Smart phones, iPads, digital cameras, allow us to photograph indiscriminately, leading us to amass hundreds if not thousands of images. How many of these escape the memory card and find their way to the old-fashioned album? How many of us spend lost hours flicking through page after page of nostalgia, family members and friends long gone, some forever nameless and forgotten? This digital world is creating a host of problems for archivists. How do they access the intangible? How do they record the virtual? It’s a problem. Once upon a time they could rely on most households having of an old biscuit tin tucked away at the back of a cupboard bursting with creased black and white family photos, or a crumpled album, tissue paper awry, a family’s lineage in monochrome, stretching back into the distant pass. This was a family’s history in picture form; you could see it, feel it, smell it even. But that’s all gone with the digital image, hasn’t it?
Derek Evans prodigious output, and its supreme organisation, is a gift not just to archivists, but to us ‘ordinary folk’. Of every photo he took, and they were in their hundreds of thousands (all taken on a roll of film), we have concrete evidence of an event, an individual, an occasion, from the sublime to the ridiculous. In essence, we have a living, breathing visual record of Herefordshire’s social history. It is invaluable. And it is part of the local archive, being cared for and curated at HARC (Hereford Archives and Records Centre) in Rotherwas and accessible to all of us.
We should never forget that Derek was running a business and as any self-respecting photojournalist/journalist will tell you, any photo that makes it into print, is recorded in a ‘cuttings files’. It’s possible these have also been destined to the dustbin, a crying shame. Derek’s studio ‘cuttings files’ are a veritable gem. Do not be fooled by these scruffy, well-thumbed, torn in places, old scrapbooks. Open the covers and you walk into ‘Herefordshire’, chapter and verse, in all its technicolour, eccentricity, and sheer beauty and majesty of landscape and people; a gorgeous visual chronicle of Herefordshire life.
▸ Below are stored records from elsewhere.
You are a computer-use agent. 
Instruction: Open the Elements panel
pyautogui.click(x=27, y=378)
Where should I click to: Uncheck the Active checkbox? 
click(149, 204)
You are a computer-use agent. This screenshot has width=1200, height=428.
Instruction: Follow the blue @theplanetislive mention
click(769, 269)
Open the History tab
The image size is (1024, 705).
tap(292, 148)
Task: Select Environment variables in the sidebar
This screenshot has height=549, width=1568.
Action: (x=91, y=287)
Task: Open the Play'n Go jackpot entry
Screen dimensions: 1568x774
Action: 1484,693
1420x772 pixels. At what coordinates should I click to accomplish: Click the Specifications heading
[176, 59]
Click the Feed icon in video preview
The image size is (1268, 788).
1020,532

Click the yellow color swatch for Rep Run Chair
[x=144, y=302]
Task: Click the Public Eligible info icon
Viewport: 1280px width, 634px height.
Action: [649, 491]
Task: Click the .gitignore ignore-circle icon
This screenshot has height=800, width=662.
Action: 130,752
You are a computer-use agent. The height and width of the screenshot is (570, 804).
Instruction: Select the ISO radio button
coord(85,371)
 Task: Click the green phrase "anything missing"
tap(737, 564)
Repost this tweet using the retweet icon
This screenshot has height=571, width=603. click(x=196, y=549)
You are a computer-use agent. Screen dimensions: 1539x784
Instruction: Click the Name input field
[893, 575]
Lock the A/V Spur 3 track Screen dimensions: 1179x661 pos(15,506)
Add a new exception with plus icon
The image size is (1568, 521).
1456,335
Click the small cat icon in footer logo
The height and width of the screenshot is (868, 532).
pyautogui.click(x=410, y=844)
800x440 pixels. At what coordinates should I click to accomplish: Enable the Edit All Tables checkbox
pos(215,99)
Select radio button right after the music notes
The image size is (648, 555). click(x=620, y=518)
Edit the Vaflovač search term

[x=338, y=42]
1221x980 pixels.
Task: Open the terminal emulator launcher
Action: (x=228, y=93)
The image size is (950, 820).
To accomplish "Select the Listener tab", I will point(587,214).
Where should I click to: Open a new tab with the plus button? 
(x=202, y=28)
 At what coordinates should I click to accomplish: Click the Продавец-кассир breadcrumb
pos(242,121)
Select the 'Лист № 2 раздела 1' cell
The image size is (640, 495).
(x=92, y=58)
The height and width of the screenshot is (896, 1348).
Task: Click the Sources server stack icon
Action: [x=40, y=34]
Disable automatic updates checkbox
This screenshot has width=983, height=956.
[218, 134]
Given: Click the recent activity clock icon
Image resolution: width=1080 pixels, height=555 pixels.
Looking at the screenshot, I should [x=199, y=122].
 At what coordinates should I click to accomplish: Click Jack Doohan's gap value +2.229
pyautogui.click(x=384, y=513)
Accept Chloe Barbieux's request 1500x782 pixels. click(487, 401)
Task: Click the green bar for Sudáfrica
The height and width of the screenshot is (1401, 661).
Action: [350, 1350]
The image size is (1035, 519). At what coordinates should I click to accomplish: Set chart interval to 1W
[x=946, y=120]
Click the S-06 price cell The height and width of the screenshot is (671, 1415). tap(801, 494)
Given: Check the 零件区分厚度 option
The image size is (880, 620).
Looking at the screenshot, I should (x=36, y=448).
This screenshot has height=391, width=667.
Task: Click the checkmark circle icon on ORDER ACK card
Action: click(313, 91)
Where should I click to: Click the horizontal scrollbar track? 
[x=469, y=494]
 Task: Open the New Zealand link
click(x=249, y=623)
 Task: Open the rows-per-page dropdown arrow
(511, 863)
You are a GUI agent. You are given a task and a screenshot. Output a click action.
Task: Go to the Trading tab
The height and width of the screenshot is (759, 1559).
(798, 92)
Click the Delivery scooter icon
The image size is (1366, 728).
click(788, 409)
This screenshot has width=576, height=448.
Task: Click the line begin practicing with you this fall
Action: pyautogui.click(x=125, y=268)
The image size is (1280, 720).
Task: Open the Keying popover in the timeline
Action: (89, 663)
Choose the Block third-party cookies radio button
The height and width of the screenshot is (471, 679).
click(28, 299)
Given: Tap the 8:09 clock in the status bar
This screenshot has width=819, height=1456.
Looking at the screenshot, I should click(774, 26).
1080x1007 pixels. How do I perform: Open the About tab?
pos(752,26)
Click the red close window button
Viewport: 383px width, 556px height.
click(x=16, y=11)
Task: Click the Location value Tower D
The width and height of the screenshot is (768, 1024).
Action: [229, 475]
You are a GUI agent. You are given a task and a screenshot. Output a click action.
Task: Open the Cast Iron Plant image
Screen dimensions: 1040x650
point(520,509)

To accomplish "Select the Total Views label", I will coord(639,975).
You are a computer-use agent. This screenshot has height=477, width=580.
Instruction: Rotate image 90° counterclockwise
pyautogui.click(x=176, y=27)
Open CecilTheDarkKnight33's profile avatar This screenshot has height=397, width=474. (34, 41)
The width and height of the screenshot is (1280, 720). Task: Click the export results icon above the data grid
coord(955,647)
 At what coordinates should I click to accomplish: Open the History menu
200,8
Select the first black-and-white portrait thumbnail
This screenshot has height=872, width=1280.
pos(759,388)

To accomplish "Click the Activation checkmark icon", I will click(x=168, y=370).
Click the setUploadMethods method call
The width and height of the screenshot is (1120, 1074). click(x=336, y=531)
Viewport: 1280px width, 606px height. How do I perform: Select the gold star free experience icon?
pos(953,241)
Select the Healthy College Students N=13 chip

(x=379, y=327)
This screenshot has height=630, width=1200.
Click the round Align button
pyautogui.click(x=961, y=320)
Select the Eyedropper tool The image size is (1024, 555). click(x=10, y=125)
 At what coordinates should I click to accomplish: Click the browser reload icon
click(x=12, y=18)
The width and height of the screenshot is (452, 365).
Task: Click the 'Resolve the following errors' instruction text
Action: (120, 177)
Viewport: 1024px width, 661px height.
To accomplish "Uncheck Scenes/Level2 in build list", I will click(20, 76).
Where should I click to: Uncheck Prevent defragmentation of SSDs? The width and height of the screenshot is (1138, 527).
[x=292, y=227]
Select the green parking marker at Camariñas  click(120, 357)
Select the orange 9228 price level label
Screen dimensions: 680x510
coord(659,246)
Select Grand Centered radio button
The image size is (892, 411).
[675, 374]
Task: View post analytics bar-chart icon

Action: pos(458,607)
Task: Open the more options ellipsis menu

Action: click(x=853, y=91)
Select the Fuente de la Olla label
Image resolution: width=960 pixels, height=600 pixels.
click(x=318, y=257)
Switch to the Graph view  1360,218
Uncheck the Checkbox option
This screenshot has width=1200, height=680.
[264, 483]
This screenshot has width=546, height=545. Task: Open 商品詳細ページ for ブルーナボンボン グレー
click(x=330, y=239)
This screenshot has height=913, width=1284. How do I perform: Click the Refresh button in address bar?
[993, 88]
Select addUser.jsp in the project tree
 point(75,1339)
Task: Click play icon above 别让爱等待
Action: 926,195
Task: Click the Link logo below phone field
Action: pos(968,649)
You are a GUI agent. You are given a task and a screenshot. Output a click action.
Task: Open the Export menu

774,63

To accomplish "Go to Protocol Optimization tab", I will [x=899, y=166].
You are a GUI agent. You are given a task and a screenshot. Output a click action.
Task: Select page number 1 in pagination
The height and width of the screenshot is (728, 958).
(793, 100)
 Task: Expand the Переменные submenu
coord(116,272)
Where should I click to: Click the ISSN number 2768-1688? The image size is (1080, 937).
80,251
Within their non-descript, thread-bare covers, these cuttings reveal a panoply of life, stories – or people - that no-longer make it into newspapers. Today they might be picked up by YouTube or other social media. Dip into them and you read about the Eardisland pet badger, the young football player using pigeon mail, the film starlet fishing on the Wye, minnow hunting in the river. We have recycled some of these stories on the project Facebook pages and have been stunned and heartened at the response. The pet badger photograph is a case in point. The sisters in the photo were delighted to see the image after all this time and the comments provided background to the story we were never privy to. We even learned that the badger went to the pub and lived under their house! Another photo we recycled on Facebook was that of a Boer War veteran celebrating his centenary in the early 1950s. Astonishingly, even this, some 70 years after it was taken by Derek, prompted comments from distant relatives.
One image plucked from the archive that the project has used in its promotions is of a town carnival queen. It’s such an evocative picture from another age. One so often wonders when posting these photographs, what on earth happened to these people, how did their lives pan out? Thanks to social media – again - it can be a force for good – we quickly learned that this young girl in her sash of office is Jean Griffin, who is alive and well and still living in the city and later in life wore another ‘sash’ of office, that as consort to a former Mayor of Hereford. Her family were delighted to see her face pop up and be reminded of the young women they never knew.
Sometimes we are lucky, as in the previous examples, and find out more about the people involved. Others remain a mystery and might always remain so. Nonetheless, we really do feel at times that we are reaching back into the past and making tangible connections to the present. And that is a good feeling.